裂解缓冲液的配方是保密的，但是它确定不含离液盐。柱子由脱盐树脂组成，因此可去除EDTA、SDS和盐类。这就是这种技术的奇妙之处！

这种技术会在样品中引入偏差因素吗？

不像“结合-洗涤-洗脱”技术是按照结合什么和洗脱什么来分离，GenElute™-E是按照大小进行分离的，因此不会引入偏差。

多次冻融循环后，纯化DNA的稳定性如何？

稳定性会随着样品差异而波动，例如，样品收集、浓度、片段长度、序列（GC含量）、分离前储存情况等。但是，可将样品缓冲液置换为试剂盒提供的标准储存缓冲液(1X TE)。

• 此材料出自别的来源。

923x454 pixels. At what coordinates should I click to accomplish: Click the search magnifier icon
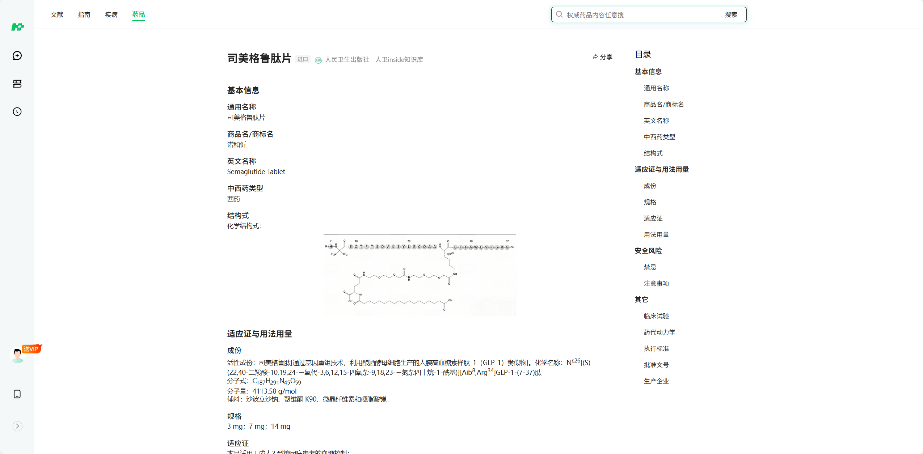[559, 14]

第一，样品发生剪切和离心柱多次离心造成剪切损伤的问题，在进行RNA提取时需要注意吗？第二，提取核酸时（特别是RNA），负选色谱柱是如何除去带负电的蛋白质/糖蛋白的？

• RNA提取时容易降解成片段，一般是样品中的酶切消化（RNA酶）造成的。因此，需要尽快将这些酶与核酸分离。在典型的结合-洗涤-洗脱离心制备程序中，多次离心以及与膜或微珠/树脂的结合洗脱，都会造成样品剪切。除去RNA分离过程中的这些变量，能更好地把控样品最终的片段质量。不过，某些下游应用由于对降解没有那么敏感，因此不需要这种程度的控制。总的来说，控制是有好处的，特别是样品产量偏低时，以及在下游实验失败时可帮助找出问题。
• 各种色谱方法利用生物分子的各种差异进行分离，比如与硅基质结合的离子/电荷的不同。负选色谱(Negative chromatography)依照的是大小差异（体积排阻），大分子目标物（核酸）率先过柱而被收集。负选色谱的英文“negative”的表述确实容易与负电荷混淆。对于蛋白质来说，它先被SmartLyse™酶消化成较小分子，过柱（穿过树脂基质）的速度比RNA分子慢，离心后仍然留在柱上。快速窍门：如果想要收集消化的蛋白片段和其他小的生物分子，可以在纯化后以更高转速再次离心，收集过柱较慢的组分。